Crypto and stock market investors relaxed for now
As it is known, Treasury and Finance Minister Mehmet Şimşek said in a recent statement that it is technically difficult to levy taxes on transactions in cryptocurrencies, but that they aim to levy an earnings tax in the next package.
There was a decline in Borsa Istanbul after the statements of Şimşek, who stated that they are considering taxation, especially in stock investments. However, according to the package content seen today, there is no tax article for stock exchanges and brokerage houses such as cryptocurrencies.
“A positive development for the crypto asset market”
Çağhan Tansel, Lawyer and Bahçeşehir University Block Chain Law Lecturer, said, “The fact that taxes on crypto asset transactions are not yet regulated in the tax package is a positive development for the crypto asset market.”

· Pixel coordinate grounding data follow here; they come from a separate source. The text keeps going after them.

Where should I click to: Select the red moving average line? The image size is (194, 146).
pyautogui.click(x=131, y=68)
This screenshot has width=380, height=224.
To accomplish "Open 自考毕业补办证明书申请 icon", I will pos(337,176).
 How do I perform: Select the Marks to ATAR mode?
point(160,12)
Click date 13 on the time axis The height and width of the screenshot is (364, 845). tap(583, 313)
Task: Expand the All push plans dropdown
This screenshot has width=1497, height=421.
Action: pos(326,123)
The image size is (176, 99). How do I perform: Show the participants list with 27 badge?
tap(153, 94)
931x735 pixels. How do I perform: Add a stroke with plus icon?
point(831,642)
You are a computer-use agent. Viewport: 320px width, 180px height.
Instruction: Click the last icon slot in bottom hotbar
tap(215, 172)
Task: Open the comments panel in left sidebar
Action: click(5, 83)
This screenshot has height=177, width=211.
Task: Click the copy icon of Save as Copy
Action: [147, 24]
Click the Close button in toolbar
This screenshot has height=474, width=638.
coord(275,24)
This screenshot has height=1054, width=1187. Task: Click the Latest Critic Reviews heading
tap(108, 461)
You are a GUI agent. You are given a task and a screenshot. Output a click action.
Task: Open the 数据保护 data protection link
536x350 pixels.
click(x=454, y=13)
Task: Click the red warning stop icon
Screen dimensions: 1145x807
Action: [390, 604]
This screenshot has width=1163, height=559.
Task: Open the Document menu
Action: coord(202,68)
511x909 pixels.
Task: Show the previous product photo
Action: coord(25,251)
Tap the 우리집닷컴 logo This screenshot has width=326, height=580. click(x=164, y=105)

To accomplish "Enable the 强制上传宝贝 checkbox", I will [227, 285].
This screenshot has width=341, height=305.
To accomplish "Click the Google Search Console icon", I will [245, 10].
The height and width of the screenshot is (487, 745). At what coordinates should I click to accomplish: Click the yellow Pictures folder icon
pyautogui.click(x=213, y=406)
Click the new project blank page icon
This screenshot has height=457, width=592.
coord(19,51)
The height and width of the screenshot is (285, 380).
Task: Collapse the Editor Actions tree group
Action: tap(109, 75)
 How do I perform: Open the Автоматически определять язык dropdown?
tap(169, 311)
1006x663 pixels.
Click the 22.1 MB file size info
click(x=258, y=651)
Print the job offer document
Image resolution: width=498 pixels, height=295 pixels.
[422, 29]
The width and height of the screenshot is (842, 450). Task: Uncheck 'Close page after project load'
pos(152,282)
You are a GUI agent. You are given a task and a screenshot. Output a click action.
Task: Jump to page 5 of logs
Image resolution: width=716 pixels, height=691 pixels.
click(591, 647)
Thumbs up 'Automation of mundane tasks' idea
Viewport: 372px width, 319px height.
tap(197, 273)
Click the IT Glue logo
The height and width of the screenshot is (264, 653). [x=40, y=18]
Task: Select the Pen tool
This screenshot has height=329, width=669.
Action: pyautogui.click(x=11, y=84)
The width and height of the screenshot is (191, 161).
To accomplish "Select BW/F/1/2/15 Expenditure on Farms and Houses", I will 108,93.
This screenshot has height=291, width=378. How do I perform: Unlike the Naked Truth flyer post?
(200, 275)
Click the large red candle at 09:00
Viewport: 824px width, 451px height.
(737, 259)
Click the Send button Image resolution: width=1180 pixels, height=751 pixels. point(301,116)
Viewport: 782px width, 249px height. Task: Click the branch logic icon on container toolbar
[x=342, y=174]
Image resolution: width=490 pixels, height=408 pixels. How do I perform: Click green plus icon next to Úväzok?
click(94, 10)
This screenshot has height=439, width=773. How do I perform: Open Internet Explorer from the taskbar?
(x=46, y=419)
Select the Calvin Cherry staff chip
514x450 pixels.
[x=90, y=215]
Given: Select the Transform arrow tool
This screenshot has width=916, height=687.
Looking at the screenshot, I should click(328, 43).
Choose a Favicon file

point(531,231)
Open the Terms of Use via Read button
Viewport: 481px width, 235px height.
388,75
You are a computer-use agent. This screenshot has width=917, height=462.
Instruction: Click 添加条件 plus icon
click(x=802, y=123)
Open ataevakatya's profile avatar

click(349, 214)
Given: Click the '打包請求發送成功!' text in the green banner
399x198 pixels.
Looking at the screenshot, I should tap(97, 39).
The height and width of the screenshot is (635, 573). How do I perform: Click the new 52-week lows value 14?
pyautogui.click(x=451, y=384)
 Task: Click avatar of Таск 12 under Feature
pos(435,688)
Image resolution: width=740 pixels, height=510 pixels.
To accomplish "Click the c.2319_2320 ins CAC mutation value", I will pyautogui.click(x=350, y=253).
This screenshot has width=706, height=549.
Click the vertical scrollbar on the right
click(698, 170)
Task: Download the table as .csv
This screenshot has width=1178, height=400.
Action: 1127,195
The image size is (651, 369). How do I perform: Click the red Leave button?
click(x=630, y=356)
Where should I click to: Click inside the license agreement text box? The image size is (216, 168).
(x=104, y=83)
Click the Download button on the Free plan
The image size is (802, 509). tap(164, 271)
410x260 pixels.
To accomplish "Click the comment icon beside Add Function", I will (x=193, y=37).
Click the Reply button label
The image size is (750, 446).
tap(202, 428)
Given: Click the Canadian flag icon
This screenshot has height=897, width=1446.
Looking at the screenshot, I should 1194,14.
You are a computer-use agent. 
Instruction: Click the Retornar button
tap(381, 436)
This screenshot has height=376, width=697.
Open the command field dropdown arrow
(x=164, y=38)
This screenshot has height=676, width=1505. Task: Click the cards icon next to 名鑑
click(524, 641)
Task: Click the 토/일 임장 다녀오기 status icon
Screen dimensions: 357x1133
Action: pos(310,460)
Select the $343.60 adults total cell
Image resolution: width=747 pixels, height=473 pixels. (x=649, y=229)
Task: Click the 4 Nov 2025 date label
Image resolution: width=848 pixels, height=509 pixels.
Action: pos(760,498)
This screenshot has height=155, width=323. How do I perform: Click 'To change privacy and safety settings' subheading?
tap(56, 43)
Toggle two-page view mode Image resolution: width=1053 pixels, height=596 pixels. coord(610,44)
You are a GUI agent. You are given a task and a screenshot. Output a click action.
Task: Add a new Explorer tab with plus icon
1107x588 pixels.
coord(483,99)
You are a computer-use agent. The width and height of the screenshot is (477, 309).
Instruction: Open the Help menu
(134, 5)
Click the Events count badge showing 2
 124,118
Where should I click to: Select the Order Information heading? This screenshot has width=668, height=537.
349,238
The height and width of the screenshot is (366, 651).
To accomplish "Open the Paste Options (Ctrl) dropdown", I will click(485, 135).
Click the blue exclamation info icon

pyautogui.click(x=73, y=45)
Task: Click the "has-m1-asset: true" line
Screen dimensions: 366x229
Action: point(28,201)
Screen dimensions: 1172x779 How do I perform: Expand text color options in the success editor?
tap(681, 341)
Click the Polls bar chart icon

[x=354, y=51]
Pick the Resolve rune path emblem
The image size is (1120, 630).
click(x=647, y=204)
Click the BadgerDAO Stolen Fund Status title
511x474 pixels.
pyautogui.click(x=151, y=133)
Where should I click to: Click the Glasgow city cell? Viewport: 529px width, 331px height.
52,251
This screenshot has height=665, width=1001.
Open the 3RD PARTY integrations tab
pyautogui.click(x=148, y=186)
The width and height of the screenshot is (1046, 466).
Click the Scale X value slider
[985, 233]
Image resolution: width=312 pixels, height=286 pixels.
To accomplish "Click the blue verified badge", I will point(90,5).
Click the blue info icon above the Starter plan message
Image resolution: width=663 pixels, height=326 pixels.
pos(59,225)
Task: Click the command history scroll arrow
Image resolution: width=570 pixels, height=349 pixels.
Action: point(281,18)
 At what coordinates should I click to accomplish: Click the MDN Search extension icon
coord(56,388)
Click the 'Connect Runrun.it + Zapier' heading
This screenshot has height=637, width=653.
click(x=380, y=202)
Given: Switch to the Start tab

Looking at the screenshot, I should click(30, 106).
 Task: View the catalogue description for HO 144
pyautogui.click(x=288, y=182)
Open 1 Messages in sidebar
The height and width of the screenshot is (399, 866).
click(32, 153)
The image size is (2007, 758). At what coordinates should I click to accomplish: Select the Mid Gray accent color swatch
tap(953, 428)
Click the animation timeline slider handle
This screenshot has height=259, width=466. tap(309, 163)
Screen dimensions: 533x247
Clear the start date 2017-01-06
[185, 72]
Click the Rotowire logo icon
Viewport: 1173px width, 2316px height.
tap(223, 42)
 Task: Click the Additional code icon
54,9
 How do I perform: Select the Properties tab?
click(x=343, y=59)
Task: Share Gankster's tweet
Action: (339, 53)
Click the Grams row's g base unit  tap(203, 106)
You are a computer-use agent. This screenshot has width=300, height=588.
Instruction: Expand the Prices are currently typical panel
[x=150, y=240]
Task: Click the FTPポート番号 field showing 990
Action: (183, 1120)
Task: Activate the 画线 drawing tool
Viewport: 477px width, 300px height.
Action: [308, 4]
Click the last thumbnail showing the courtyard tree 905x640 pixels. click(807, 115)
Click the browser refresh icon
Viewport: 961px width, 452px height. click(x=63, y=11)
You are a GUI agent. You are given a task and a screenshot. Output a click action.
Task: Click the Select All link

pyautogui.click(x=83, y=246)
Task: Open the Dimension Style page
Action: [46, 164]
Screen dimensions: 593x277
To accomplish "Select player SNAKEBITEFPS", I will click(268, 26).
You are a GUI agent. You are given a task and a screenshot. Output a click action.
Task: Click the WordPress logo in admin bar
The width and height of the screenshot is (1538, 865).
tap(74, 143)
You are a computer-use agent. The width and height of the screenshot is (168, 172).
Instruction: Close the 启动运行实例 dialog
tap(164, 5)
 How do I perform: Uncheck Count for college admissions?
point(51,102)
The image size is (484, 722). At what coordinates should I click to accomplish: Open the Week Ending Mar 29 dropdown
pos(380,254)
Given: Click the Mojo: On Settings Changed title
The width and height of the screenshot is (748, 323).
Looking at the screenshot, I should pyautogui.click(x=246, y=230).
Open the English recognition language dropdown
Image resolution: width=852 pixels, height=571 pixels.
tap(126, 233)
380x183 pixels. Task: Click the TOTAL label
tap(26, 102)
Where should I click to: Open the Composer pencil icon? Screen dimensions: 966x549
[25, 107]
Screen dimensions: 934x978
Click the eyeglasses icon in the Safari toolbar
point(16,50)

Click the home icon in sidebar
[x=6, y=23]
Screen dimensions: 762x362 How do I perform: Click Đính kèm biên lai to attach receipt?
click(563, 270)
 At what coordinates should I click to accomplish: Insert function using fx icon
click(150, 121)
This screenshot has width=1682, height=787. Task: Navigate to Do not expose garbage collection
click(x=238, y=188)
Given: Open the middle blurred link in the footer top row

Tansel emphasised that this has a financial and psychological and a legal aspect, “From a financial and psychological perspective, investor interest will increase in parallel with the global positive developments led by the US in the crypto asset market. From a legal and more local point of view, it is necessary to see the fact that the Capital Markets Board has not yet made secondary regulations, and that the tax on crypto asset transactions or revenues is not introduced in terms of legal policy. I think that the ideal here would be to start making tax regulations after the crypto asset market and transactions progress and settle a little more.” commented.
Tansel also made the following assessment:
“Of course, Turkey would like to introduce regulations that will increase the investment appetite of foreign investors, such as not being taxed from crypto asset revenues for a certain period of time. However, in the event that this possibility does not materialise, not rushing and waiting for the crypto asset market to settle more and making tax regulations at a later time will contribute in every way.”